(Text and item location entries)
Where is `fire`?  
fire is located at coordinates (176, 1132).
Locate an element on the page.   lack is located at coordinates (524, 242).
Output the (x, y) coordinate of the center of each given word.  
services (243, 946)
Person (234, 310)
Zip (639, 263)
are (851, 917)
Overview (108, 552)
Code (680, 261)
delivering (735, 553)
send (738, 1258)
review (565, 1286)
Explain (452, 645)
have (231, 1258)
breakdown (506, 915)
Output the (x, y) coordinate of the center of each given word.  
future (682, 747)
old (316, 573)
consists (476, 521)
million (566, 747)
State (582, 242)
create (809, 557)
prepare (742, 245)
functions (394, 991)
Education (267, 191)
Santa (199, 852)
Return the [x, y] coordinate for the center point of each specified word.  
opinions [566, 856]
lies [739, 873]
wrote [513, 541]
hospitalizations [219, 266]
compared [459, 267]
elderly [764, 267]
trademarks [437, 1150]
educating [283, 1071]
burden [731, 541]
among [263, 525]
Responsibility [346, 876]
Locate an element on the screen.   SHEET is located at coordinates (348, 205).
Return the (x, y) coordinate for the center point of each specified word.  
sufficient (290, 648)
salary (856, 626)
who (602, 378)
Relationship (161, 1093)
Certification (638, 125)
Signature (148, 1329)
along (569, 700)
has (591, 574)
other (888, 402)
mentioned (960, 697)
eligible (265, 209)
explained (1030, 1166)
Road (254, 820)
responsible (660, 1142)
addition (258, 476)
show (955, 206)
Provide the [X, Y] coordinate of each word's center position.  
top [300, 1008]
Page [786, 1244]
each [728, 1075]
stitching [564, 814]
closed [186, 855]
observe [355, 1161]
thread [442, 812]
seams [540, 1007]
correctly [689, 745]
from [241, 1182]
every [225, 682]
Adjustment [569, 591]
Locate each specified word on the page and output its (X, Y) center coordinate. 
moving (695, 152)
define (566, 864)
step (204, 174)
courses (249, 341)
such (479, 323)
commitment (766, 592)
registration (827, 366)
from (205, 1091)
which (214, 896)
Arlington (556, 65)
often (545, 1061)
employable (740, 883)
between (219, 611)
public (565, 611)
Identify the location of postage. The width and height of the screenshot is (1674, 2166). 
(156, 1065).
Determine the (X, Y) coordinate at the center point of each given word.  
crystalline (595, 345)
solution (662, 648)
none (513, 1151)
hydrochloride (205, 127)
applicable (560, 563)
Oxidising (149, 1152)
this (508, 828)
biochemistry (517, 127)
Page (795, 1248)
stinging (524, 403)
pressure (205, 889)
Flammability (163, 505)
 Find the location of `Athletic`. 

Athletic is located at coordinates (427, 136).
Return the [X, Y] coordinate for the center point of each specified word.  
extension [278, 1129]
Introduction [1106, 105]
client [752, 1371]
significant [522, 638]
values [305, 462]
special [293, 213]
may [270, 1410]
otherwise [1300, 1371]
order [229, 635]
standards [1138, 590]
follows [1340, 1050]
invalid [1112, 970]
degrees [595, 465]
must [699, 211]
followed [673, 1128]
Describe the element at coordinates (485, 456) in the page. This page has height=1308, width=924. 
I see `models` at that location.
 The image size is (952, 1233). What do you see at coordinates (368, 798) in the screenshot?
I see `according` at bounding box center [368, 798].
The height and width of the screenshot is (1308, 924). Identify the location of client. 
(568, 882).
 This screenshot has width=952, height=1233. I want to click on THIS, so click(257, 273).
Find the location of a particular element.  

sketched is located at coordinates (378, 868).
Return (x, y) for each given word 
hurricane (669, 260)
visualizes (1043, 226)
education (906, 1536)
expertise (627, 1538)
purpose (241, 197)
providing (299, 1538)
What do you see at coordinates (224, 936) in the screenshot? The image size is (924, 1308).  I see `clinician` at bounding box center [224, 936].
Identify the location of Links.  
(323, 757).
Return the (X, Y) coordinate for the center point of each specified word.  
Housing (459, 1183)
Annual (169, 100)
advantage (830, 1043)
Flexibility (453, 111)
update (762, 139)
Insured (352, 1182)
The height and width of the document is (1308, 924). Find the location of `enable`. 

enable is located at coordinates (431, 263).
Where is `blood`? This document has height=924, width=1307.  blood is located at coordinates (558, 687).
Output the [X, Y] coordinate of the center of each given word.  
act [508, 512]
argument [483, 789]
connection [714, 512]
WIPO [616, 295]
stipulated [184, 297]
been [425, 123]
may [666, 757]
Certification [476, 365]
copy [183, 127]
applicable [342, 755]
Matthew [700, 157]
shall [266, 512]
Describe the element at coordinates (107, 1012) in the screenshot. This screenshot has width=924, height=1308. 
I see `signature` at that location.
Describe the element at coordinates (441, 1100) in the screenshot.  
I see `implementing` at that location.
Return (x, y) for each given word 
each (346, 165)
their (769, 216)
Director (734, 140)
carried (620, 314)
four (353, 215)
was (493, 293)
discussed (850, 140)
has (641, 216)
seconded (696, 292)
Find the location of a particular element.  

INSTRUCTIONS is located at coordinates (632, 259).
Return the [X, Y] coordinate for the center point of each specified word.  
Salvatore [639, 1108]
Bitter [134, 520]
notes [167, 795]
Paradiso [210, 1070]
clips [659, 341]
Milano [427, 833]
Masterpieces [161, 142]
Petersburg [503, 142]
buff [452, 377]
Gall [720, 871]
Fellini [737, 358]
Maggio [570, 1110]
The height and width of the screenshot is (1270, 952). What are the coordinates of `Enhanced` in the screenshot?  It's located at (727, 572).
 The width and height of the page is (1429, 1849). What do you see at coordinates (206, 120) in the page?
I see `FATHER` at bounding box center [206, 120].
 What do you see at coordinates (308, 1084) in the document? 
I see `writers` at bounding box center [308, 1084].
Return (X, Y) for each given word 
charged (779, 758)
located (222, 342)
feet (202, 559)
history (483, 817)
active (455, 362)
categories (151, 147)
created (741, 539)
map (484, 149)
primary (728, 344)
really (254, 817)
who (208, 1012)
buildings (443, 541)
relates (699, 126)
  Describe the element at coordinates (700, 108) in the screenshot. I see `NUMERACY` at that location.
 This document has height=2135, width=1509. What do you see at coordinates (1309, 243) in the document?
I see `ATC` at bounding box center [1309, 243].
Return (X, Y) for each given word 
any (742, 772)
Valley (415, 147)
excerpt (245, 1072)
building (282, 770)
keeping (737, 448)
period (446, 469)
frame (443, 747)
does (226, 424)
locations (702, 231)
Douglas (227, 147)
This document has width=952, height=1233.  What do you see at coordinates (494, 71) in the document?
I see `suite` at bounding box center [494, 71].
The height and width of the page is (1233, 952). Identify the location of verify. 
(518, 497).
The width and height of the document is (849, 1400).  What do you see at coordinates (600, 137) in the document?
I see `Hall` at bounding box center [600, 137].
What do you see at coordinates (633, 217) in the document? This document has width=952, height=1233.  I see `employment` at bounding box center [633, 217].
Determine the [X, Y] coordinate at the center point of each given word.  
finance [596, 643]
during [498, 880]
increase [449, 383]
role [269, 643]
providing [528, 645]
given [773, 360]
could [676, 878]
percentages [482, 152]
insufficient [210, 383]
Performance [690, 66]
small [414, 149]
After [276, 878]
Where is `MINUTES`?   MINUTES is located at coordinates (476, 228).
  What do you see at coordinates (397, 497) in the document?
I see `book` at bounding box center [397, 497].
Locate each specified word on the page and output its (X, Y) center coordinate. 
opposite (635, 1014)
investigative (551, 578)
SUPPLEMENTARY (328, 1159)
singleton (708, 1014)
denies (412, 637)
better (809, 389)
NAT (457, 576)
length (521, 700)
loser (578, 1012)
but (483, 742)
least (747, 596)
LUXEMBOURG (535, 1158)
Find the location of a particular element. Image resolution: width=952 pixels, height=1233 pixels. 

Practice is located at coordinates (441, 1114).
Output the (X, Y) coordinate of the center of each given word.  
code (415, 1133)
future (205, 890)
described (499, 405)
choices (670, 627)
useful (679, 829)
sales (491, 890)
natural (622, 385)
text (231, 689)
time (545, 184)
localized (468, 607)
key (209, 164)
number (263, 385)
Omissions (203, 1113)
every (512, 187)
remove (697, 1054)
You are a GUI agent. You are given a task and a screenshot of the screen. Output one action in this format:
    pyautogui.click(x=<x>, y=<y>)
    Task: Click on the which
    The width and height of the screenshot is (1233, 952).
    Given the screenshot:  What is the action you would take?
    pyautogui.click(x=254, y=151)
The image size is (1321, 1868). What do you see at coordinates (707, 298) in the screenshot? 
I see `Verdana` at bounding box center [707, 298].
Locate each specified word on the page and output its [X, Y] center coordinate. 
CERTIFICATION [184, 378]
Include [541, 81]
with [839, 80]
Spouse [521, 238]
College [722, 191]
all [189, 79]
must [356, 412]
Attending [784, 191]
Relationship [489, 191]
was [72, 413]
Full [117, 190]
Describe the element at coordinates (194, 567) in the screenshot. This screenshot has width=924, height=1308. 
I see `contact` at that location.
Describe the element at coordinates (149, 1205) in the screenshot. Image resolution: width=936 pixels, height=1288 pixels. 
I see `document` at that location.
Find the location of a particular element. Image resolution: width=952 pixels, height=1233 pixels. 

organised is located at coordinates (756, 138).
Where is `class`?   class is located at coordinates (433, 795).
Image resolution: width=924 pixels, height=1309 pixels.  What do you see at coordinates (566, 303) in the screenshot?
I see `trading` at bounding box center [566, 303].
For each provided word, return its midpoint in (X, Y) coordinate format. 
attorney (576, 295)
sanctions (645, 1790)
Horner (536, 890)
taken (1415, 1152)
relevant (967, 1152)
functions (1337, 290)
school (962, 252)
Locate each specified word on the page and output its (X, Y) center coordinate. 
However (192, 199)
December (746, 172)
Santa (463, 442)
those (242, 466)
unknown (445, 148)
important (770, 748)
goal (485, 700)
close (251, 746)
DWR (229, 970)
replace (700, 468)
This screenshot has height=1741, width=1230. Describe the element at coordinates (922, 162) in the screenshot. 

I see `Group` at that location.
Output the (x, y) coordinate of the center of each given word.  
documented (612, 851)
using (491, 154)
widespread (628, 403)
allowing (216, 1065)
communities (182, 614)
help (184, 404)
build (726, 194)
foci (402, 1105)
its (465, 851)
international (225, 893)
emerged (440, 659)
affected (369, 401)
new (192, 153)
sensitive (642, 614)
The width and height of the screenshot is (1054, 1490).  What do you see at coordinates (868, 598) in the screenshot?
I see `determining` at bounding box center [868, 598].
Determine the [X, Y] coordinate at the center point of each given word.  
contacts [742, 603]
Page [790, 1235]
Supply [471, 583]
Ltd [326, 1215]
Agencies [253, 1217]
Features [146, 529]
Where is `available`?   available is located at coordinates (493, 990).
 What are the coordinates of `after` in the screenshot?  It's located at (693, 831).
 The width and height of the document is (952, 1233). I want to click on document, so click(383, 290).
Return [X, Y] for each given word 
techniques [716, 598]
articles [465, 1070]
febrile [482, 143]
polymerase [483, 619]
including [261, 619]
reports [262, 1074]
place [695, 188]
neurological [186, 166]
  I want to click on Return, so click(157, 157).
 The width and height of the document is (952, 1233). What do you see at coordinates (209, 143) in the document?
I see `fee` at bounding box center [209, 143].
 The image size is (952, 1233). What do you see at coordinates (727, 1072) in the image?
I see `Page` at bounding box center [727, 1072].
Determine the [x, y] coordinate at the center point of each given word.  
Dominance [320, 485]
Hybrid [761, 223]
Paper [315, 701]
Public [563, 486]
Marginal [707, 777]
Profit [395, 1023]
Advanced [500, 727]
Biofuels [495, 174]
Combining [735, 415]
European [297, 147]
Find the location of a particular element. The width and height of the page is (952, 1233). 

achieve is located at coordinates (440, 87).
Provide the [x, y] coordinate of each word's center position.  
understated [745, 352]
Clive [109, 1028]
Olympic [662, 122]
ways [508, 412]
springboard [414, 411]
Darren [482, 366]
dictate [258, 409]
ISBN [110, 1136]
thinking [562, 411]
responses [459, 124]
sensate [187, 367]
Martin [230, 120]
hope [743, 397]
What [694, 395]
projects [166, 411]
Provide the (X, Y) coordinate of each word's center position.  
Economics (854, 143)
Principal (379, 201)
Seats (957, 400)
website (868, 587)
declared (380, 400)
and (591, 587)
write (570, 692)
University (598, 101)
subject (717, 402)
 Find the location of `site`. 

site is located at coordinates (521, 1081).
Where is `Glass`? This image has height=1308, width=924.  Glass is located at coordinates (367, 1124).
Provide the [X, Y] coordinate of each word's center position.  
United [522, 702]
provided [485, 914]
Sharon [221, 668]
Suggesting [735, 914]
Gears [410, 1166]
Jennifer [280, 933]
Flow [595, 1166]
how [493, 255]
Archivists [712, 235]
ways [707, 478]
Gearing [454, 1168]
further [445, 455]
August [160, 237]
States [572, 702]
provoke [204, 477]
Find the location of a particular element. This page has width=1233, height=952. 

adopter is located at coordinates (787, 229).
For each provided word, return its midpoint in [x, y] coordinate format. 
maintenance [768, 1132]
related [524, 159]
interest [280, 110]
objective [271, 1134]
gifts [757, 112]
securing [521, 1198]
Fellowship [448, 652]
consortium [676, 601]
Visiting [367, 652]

◆ **PROBLEM DETAILS**
Can you format the stretch of entries from the line containing "none (513, 1151)" through the line containing "Flammability (163, 505)" as a numbered list, leaving out any blank lines?

◆ **ANSWER TO THIS TASK**
1. none (513, 1151)
2. hydrochloride (205, 127)
3. applicable (560, 563)
4. Oxidising (149, 1152)
5. this (508, 828)
6. biochemistry (517, 127)
7. Page (795, 1248)
8. stinging (524, 403)
9. pressure (205, 889)
10. Flammability (163, 505)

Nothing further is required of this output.